Recent cost increases have priced an estimated 4 million families out of homeownership. Those are families who will now be renting, in a rental market that was already too tight.
In May, median rents topped $2,000 a month.
And that’s if you can find somewhere to live at all.
Bidding wars that used to be limited to homebuyers in “hot” housing markets are now breaking out between renters in communities from Chicago to Port Orange, Florida, who are just trying to find a place they can afford.
All this will exacerbate the wealth gaps we already had and put first-time homeownership further out of reach, especially for families of color.
Because while millions of existing homeowners, who already had 40 times the wealth of the average renter, saw their wealth skyrocket as home values rose, renters – disproportionately people of color – fell further and further behind.
We have underinvested in our housing and communities for decades.
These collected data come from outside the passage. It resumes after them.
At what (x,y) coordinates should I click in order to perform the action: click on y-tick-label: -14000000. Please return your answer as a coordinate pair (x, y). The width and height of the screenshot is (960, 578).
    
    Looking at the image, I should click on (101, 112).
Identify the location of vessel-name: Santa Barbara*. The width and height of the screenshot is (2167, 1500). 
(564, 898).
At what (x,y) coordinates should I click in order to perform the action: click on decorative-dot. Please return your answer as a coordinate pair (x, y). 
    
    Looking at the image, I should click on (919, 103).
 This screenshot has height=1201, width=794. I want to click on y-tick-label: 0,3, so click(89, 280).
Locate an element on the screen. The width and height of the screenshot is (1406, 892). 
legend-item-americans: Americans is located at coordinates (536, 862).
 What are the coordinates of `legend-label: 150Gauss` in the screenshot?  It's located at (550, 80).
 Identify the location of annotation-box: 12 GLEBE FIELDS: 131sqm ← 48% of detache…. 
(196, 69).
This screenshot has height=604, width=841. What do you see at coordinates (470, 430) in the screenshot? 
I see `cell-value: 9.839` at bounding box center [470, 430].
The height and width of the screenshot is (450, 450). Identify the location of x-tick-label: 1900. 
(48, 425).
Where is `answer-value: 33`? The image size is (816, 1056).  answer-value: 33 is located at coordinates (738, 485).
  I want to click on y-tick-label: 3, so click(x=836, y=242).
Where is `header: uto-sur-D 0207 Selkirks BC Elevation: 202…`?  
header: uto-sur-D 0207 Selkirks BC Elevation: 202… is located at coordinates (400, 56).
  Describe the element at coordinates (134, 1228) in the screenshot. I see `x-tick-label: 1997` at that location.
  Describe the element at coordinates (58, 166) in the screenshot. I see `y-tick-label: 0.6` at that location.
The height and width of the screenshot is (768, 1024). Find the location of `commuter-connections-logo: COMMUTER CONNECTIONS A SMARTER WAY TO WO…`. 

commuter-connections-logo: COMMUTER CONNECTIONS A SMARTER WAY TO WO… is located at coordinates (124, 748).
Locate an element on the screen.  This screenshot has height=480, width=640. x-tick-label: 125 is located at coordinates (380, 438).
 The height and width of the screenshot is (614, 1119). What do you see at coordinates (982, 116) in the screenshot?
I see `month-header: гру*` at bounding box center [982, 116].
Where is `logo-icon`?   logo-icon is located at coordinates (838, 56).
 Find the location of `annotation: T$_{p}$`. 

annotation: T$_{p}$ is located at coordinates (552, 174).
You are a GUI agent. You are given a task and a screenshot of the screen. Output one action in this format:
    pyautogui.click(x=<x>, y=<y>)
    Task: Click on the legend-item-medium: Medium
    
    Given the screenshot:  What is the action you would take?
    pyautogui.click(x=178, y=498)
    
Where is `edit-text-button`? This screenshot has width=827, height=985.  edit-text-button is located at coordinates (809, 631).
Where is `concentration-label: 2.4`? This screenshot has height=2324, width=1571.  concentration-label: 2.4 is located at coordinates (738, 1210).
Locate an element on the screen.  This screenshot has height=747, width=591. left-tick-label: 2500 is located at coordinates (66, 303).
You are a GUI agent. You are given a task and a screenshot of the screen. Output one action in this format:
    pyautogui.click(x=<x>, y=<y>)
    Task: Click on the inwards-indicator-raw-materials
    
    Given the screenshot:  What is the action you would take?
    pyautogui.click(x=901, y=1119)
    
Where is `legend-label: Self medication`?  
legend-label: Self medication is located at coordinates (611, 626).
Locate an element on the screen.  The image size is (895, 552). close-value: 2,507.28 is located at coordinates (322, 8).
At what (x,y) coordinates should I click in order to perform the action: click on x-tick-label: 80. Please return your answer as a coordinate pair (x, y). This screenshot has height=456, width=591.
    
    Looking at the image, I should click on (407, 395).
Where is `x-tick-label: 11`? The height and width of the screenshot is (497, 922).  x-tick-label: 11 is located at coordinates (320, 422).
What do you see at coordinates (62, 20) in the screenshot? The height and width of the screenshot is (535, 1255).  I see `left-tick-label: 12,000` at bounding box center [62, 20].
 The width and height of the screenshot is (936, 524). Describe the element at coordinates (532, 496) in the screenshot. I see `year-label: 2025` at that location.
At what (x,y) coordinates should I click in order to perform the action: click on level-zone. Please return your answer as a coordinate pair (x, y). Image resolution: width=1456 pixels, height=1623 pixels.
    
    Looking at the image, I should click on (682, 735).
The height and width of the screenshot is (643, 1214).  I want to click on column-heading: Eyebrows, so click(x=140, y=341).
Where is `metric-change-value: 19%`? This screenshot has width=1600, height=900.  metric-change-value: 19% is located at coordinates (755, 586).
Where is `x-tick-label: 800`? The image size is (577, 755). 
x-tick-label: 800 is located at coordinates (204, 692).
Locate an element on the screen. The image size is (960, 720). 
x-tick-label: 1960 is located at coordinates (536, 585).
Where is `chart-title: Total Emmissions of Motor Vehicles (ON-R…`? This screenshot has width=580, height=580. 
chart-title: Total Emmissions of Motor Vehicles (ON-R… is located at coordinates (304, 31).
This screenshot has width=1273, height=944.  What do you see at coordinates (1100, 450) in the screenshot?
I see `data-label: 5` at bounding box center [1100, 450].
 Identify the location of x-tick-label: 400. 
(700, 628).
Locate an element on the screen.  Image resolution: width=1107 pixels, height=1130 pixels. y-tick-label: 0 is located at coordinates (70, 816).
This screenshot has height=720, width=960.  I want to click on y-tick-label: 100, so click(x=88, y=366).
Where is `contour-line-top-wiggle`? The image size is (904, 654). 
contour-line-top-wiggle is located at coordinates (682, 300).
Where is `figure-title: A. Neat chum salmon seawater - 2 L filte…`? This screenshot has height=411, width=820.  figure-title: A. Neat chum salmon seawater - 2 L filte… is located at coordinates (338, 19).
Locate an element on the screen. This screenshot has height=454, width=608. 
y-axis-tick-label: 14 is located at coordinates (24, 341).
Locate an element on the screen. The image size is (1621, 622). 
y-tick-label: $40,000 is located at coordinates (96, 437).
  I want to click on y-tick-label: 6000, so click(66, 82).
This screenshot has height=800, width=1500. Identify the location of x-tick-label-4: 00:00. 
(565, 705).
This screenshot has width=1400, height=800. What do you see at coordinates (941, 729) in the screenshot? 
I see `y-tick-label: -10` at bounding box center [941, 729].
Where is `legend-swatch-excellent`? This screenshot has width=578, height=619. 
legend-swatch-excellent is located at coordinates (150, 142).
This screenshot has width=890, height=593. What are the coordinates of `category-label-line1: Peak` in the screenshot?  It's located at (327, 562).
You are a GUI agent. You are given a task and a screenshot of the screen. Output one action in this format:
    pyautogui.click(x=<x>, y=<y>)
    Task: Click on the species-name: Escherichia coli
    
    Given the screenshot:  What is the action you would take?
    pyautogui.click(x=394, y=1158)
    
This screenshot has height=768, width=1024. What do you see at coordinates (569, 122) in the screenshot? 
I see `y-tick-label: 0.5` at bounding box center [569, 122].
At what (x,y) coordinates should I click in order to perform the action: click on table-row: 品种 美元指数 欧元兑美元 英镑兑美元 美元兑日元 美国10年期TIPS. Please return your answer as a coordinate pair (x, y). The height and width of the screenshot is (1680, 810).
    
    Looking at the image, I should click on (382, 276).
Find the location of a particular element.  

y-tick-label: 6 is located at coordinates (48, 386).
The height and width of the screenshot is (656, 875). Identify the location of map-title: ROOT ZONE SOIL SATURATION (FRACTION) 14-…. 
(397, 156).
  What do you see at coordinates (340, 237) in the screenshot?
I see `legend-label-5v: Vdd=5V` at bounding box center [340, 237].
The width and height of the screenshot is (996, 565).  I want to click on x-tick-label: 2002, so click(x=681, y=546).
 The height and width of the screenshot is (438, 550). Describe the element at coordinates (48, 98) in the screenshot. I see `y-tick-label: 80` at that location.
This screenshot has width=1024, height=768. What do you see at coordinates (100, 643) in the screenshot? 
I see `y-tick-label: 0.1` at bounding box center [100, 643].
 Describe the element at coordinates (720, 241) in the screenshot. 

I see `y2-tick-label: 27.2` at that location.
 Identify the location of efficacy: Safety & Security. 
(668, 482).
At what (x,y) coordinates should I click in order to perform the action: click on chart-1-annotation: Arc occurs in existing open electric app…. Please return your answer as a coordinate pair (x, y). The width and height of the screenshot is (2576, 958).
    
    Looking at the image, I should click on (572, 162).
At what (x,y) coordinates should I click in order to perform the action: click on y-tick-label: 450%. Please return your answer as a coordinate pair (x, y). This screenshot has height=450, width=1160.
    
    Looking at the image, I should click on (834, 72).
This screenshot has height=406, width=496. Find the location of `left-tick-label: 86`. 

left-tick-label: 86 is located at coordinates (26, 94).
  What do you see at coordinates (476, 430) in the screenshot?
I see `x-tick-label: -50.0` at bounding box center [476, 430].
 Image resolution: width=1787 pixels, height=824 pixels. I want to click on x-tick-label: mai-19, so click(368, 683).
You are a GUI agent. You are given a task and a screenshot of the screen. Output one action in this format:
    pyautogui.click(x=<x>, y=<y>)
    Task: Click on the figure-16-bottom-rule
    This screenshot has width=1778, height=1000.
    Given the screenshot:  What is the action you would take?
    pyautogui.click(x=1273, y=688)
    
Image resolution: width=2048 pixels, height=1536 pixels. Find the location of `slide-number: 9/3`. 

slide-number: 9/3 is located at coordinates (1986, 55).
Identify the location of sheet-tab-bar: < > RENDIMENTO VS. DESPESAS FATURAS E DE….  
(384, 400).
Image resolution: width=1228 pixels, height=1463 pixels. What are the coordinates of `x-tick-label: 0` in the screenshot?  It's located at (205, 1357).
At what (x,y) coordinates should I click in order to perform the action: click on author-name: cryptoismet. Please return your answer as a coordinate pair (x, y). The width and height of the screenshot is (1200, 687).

Now we’re seeing the consequences.
A recent report found a shortage of nearly 3.8 million homes nationwide, more than double the shortfall we had just 10 years ago.
Not a single state has enough homes to meet its families’ needs.
Unless we act, it’s tough to see how renters – whether or not they want to buy a home– will ever catch up.
The answer is clear. We need more housing.
We need more housing available to buy for the millions of aspiring homeowners just starting out.
We need more housing for renters, especially those with the lowest incomes.
Our committee members are leading on efforts to find solutions.
Senator Van Hollen has a bipartisan proposal with Senator Young to expand support for renters with the lowest incomes, because we know the market doesn’t build housing that they can afford.
Senator Reed and Senator Collins have a bill to increase the efficiency of our housing.
Senator Menendez has a proposal to help communities that want to make comprehensive housing and transit investments.
Senator Warren has a bill to repair more of the homes we have, and to produce new housing that lower-income families, including families in rural areas and Tribal communities, can afford.
Senator Cortez-Masto has a proposal to fund repairs in manufactured housing communities, to keep those communities affordable for their residents.
And Senators Warnock and Van Hollen are cosponsoring a proposal to help communities invest in meaningful local projects and preserve the housing we have, so we don’t fall further behind.
And we can do this while ensuring that we’re not displacing families and seniors from the neighborhoods they love.
I look forward to hearing from today’s witnesses, the challenges they’re seeing, and their recommendations to support new housing in communities across the country.
We can’t deny this problem any longer—we see it in every community across the country. It’s not a Republican or Democratic problem. Congress must act.